Australian rugby union club, based in Woonona, NSW

Woonona Shamrocks Rugby Union Football Club is an Australian rugby union club which competes in the Illawarra District Rugby Union competition. The home ground is located at Ocean Park Woonona and is the only rugby club in the northern suburbs of Wollongong. The club was formed in 1970 after the amalgamation of the two clubs Shamrocks RUFC and Woonona Surf RUFC. The team colours are green and white with the shamrock being the team's logo.

==Pre-amalgamation==

Shamrocks Rugby Union Football Club

Shamrocks RUFC was founded in 1966 by the Corrimal YCW (Young Christian Workers who had originally been known as the Aurora club). In that year the Illawarra district Rugby Union extended an invitation to the Shamrocks to enter a team in the annual pre-season knock-out competition. The team strip consisted of a white guernsey with a large red shamrock on the back, black shorts and red and white striped socks. Shamrocks won this knock-out and the IDRU subsequently invited them to play in the C Grade competition that year. Shamrocks went on to be 1966 Minor Premiers, only to lose the Grand Final 3-0. They continued this success into 1967, winning the Knock-out, minor premiership and the Grand Final to become premiers in only their second season. They retained the minor premiers tag in 1969, to make it three in a row, and though they missed out on a Grand Final that year they won promotion to B Grade for the 1969 competition.
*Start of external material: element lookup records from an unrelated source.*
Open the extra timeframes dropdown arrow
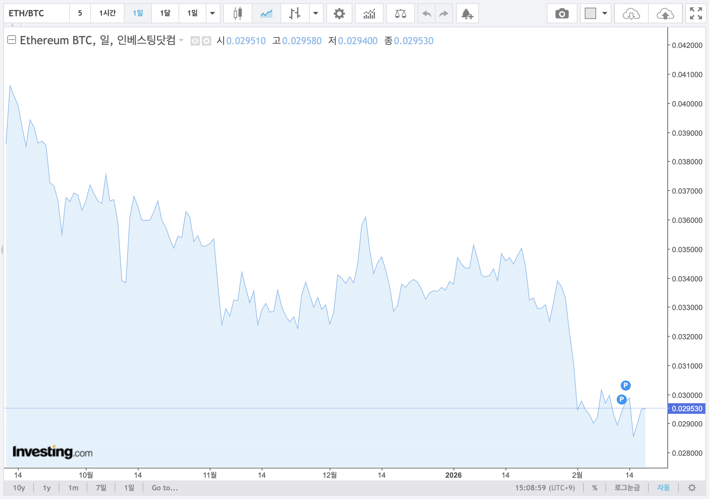 pos(213,13)
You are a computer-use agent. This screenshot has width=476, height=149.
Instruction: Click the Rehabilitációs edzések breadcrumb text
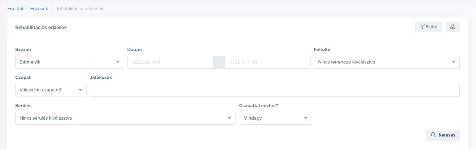(x=79, y=9)
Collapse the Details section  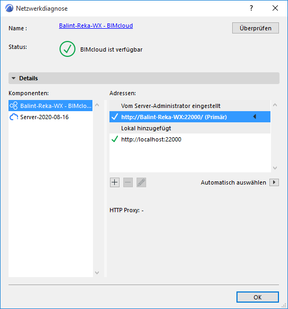tap(14, 78)
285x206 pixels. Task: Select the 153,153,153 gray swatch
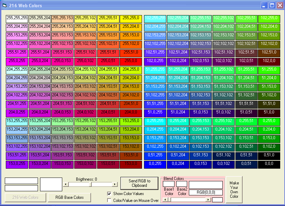click(x=62, y=138)
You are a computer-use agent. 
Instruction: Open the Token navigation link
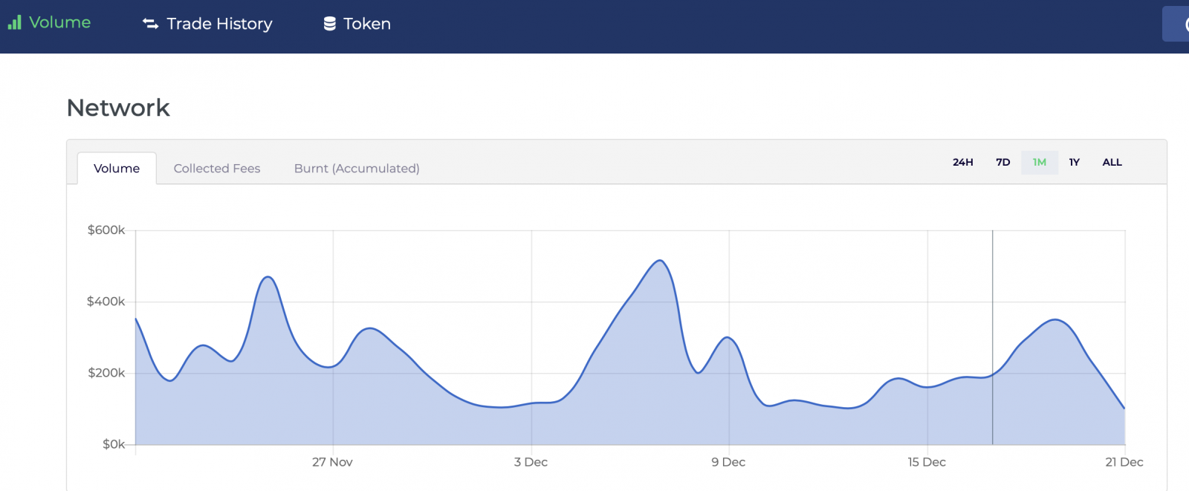(366, 24)
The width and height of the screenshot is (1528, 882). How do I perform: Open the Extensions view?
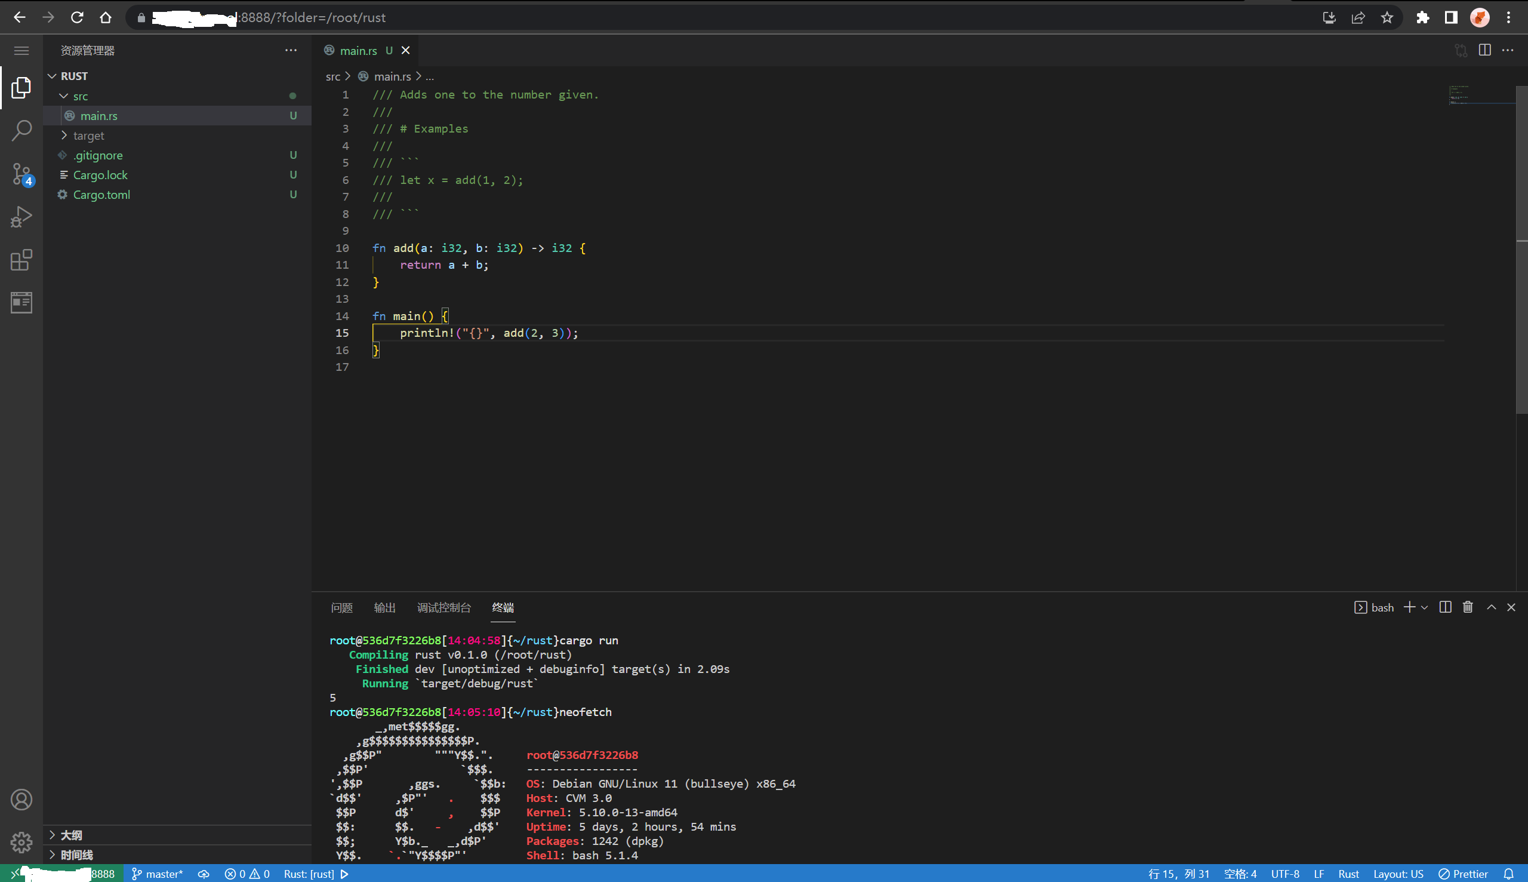(x=21, y=260)
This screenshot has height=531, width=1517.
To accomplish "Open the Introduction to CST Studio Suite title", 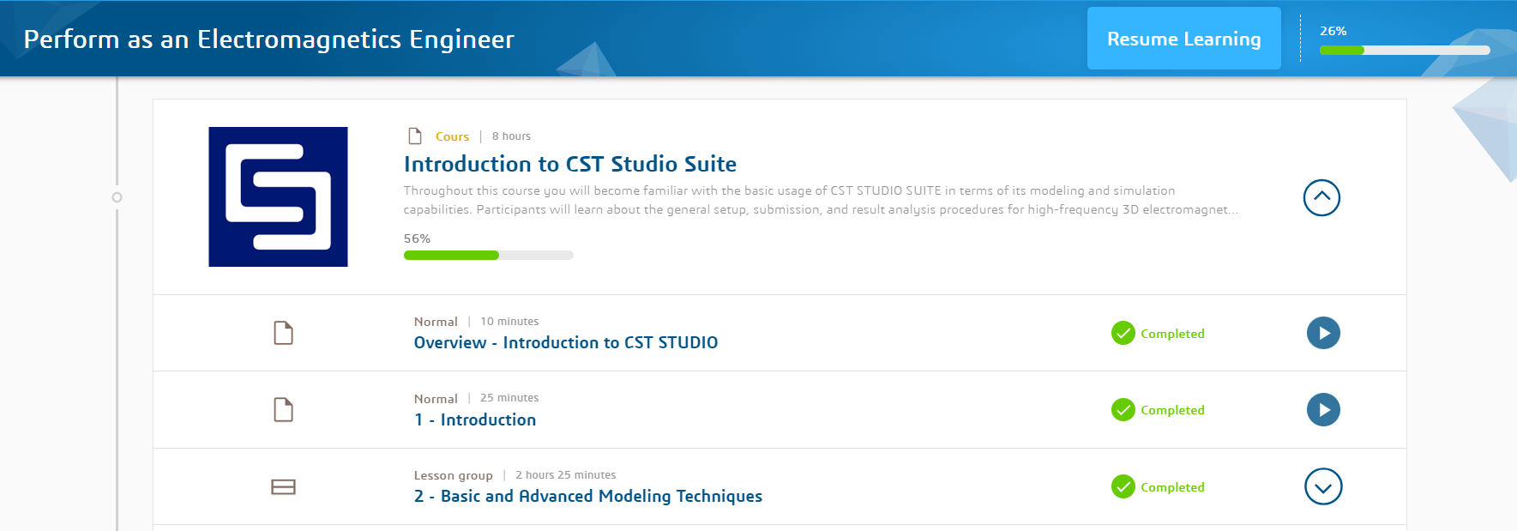I will (569, 164).
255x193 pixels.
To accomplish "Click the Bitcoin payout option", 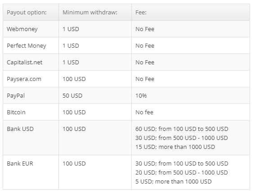I will 16,112.
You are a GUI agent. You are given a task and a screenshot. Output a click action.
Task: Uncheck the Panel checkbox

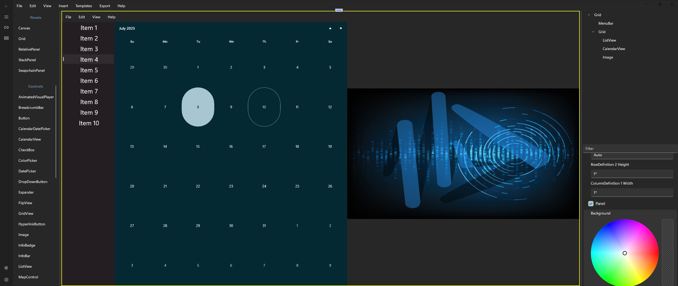coord(591,204)
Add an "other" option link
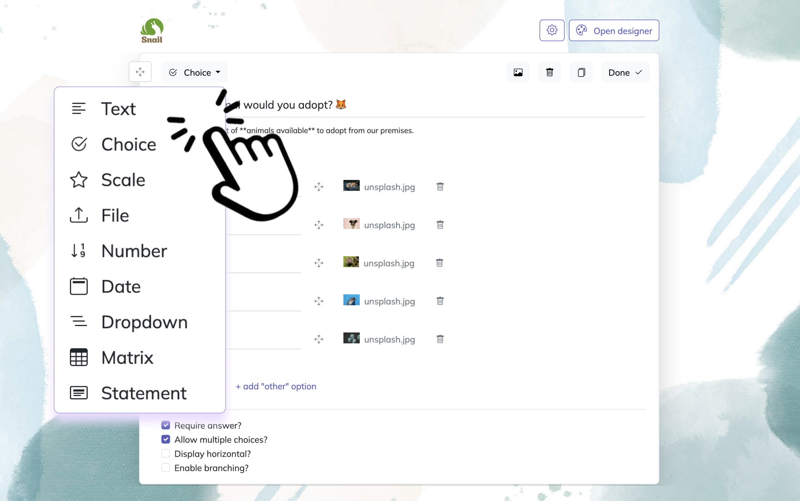Viewport: 800px width, 501px height. pyautogui.click(x=276, y=386)
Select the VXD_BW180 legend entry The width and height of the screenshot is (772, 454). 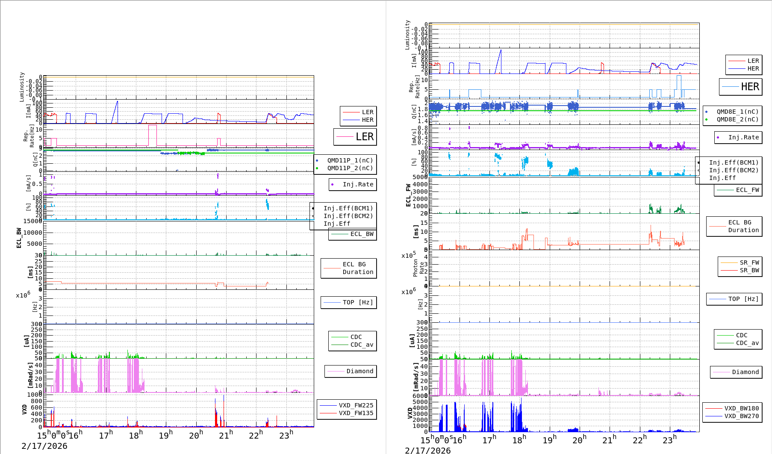pyautogui.click(x=741, y=408)
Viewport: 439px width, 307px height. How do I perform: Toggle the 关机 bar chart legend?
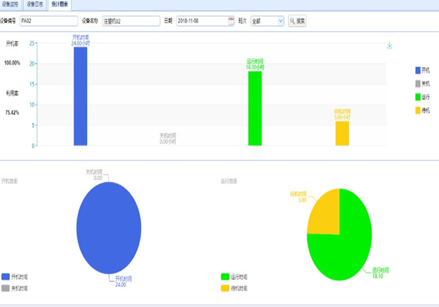(x=421, y=83)
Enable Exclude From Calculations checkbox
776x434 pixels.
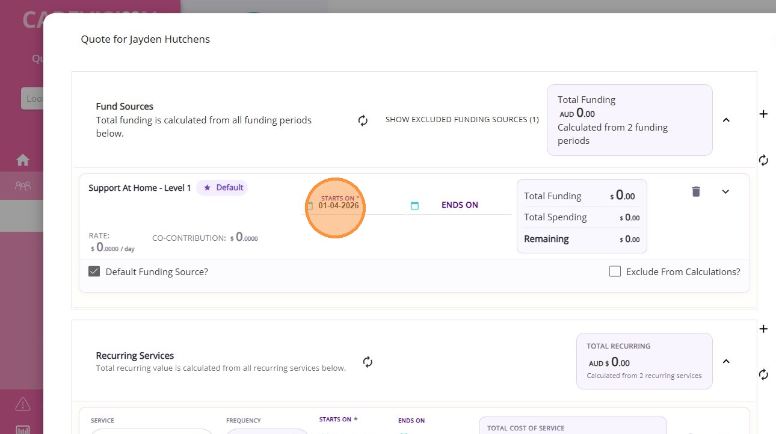[x=615, y=271]
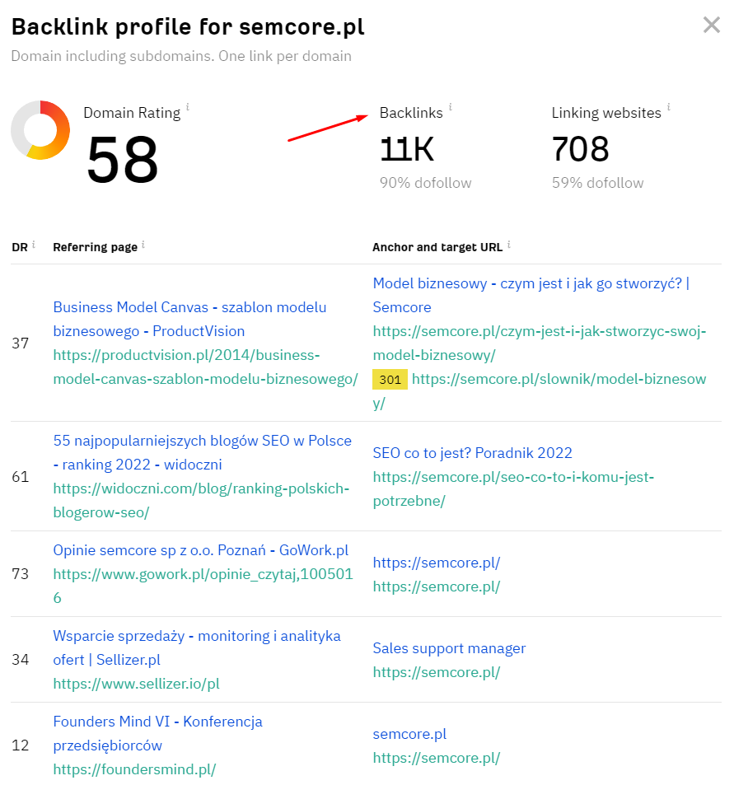Open the sellizer.io/pl URL

pyautogui.click(x=136, y=684)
Woonona Surf Rugby Union Football Club

Woonona Surf RUFC was founded in 1968, arising from the camaraderie developed by surf club members involved in the renovations to Woonona Surf Club. The aim was to keep the summer team together during winter. The club strip was a maroon Guernsey with two yellow “Vees” (similar to the Country Rugby League jumper), white shorts and maroon socks with yellow tops. They enjoyed early success, being Knock-out winners, and C Grade Premiers in 1968, beating Waratahs 16-6 in the Grand Final. In 1969, with both teams now in B Grade, Woonona Surf played Shamrocks in preliminary Final. Shamrocks scored five tries to four but lost 24-19, with Rod Gilmour kicking the Surf Club to victory. The Woonona team lost the Grand Final to the Teachers College.

==The forming of the club==

Both teams had established a drinking base at Hoopers Royal Hotel Woonona with the publican Boyd Germyn becoming a strong supporter. A strong link developed between the two clubs with many members becoming mates by sharing each other's company in either the surf club during summer or the football clubs during winter. There was also a strong rivalry on the field.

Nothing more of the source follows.